Critical Thinking Analysis (50 points)
Mental Disorder and Social Control
TCOs: 1: Defining deviance, types of deviance
4: Criminal behavior
7: Physical characteristics (extends to mental disorders)
Case: Obsessed With Trains
Note: Autism spectrum disorders (ASDs) are the most common neurological disorders affecting children and are one of the most common developmental disabilities in our society. ASDs change the way the brain processes information and can affect all aspects of a person's development.
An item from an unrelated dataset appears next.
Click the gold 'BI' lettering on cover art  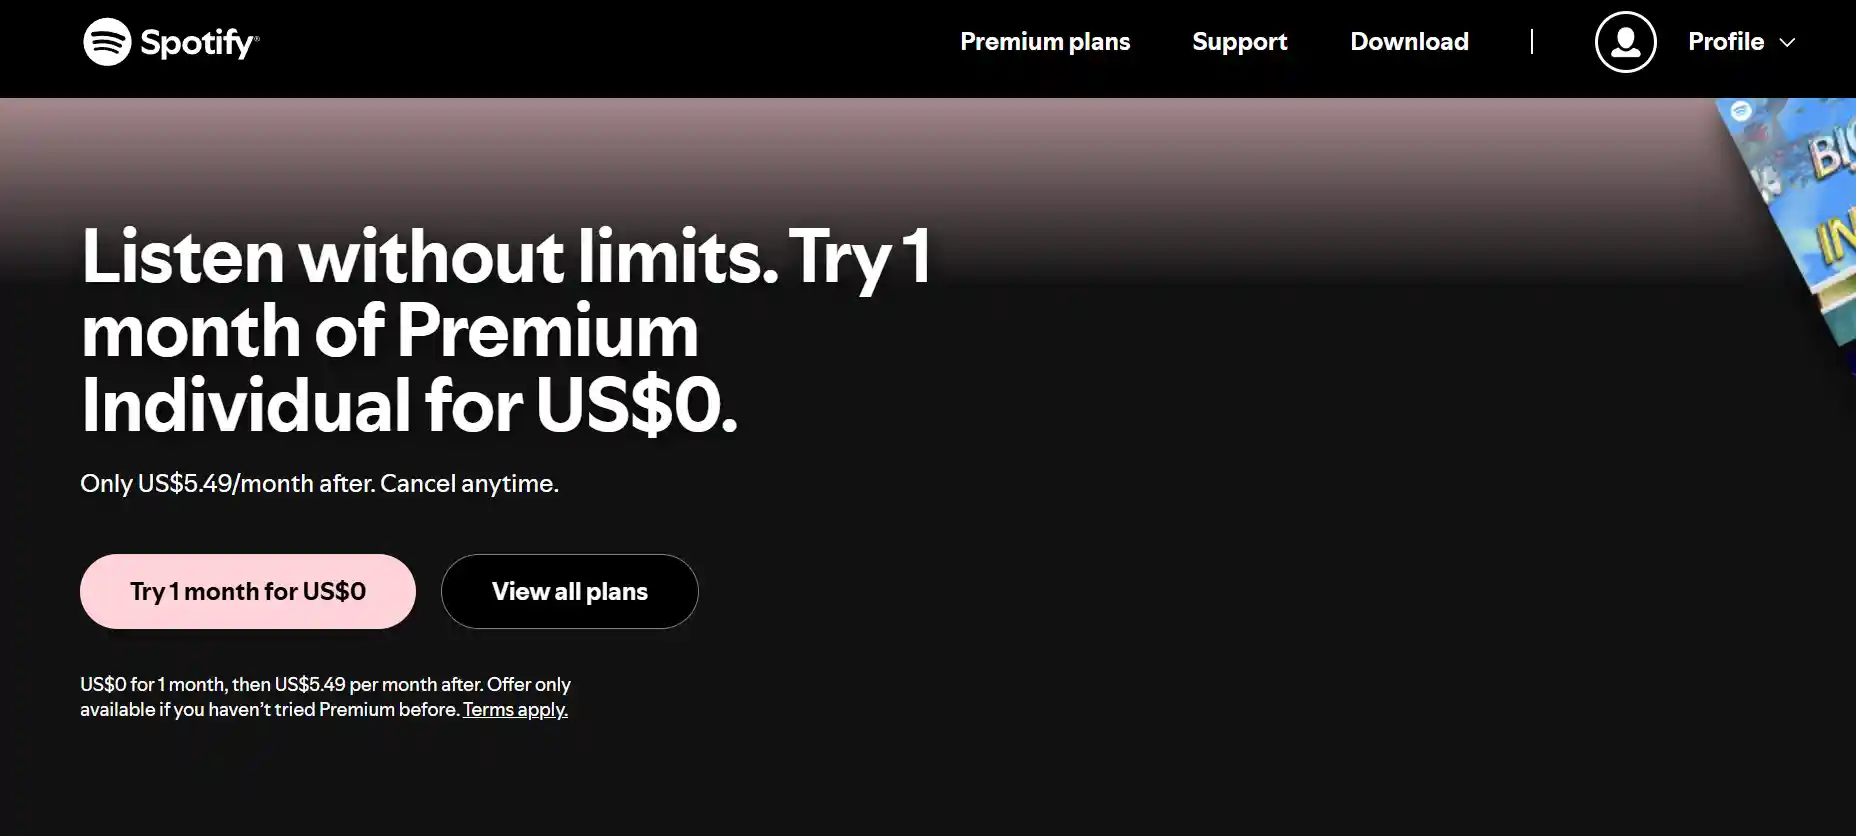(x=1834, y=151)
Asperger’s syndrome, often described as high-functioning autism, is characterized by social awkwardness and behaviors perceived as eccentric by normal standards, including obsessive interests that make people with the disorder stick out in society.
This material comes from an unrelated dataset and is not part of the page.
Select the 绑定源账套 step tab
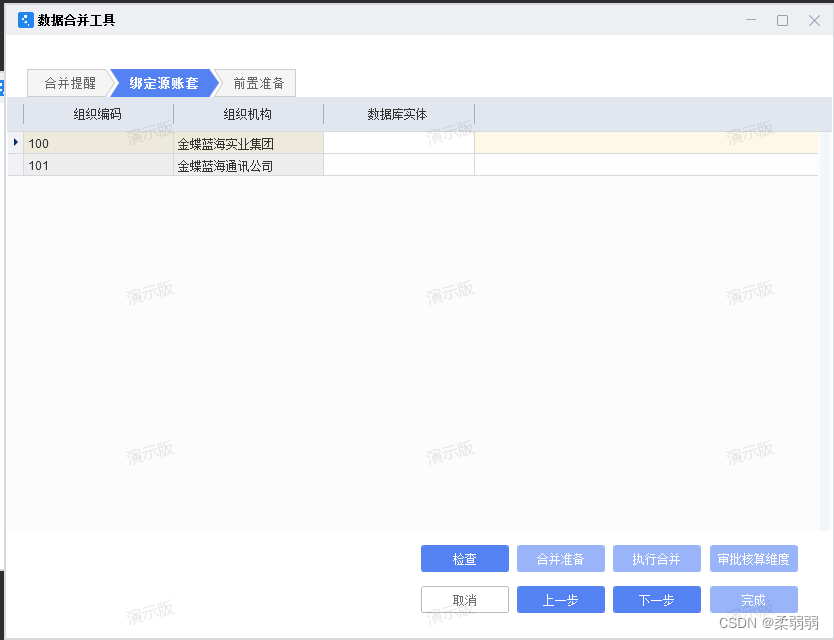Image resolution: width=834 pixels, height=640 pixels. click(x=162, y=83)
In November 2006, the New York Times reported a story with this headline: “Man Obsessed With Trains Again Runs Afoul of the Law.” Daniel McCollum, 41, who suffers from Asperger’s syndrome, had already been arrested many times over the previous 25 years for train-related offences, including impersonating transit workers, taking busses and subway trains for joy rides, tripping emergency brakes, entering subway control towers, and trying to steal a Long Island Railway locomotive.
In June 2006, Mr. McCollum was conditionally released from Sing Sing Prison, where he was serving a term for burglary and forgery, to live with his parents in Winston-Salem, NC. By November, he had grown bored with North Carolina and disappeared, violating the terms of his parole. Authorities believed it was likely that he would return to New York City, and the transit police were told to be on the lookout for an imposter posing as a transit worker.
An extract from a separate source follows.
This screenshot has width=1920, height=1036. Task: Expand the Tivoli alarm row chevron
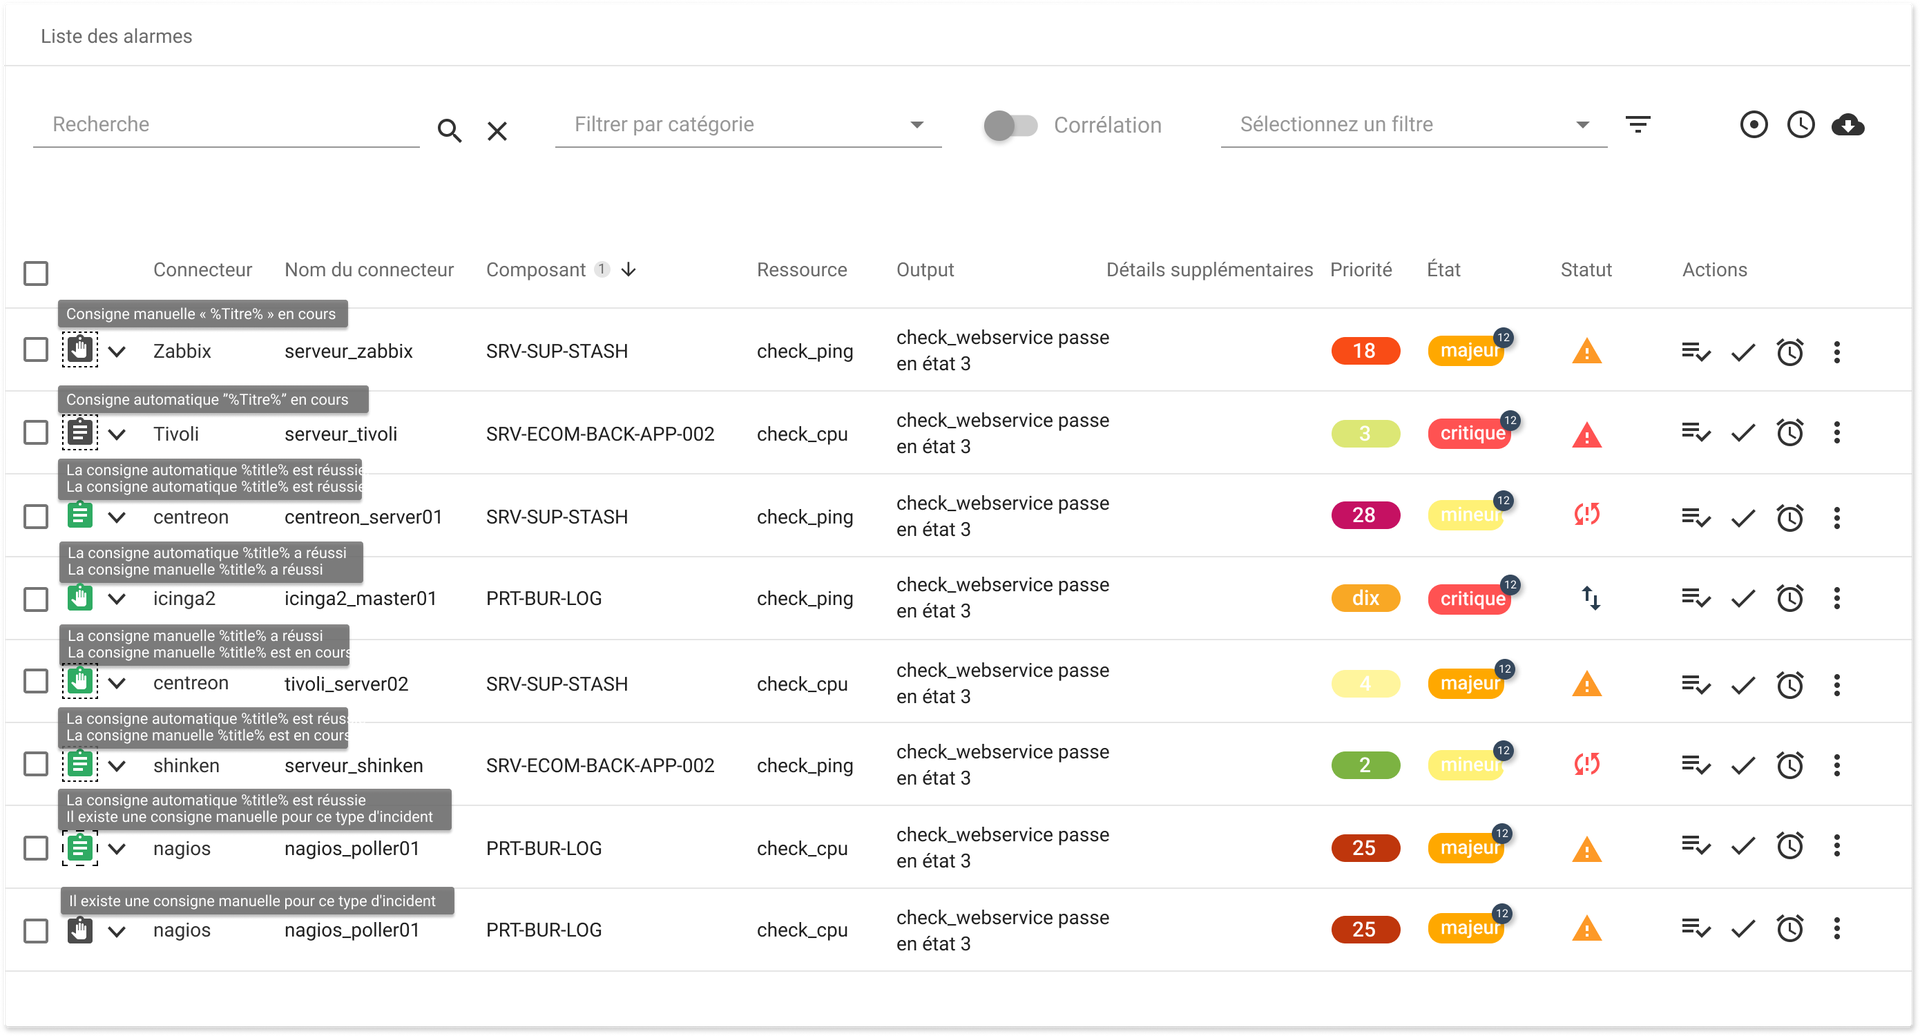(117, 434)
In August 2006, in response to a plea from police asking companies to be watchful for purchases that might be used in terrorist activities, a public safety equipment company contacted the New York police to advise them that a man was trying to buy a transit-style badge. The individual was identified as Mr. McCollum, whose purchase attempt violated another condition of his parole. Three months later, the police were able to reach him on his cell phone, convinced him to turn himself in, and arrested him.
His latest offense is for criminal impersonation; when police arrested him, he was in possession of an official-looking transit authority ID badge, construction hat, and train conductor manuals, which violated the terms of his parole for earlier offences. When he appeared in court after his arrest, Mr. McCollum admitted that he found trains irresistible, and even though he knew that the terms of his parole prohibited him from any involvement with transit trains in New York, he still had an overwhelming desire to be in a train yard or train. Advocates for Mr. McCollum argue that the legal system failed him because he is different in a way that is typically reflected in obsessive behavior.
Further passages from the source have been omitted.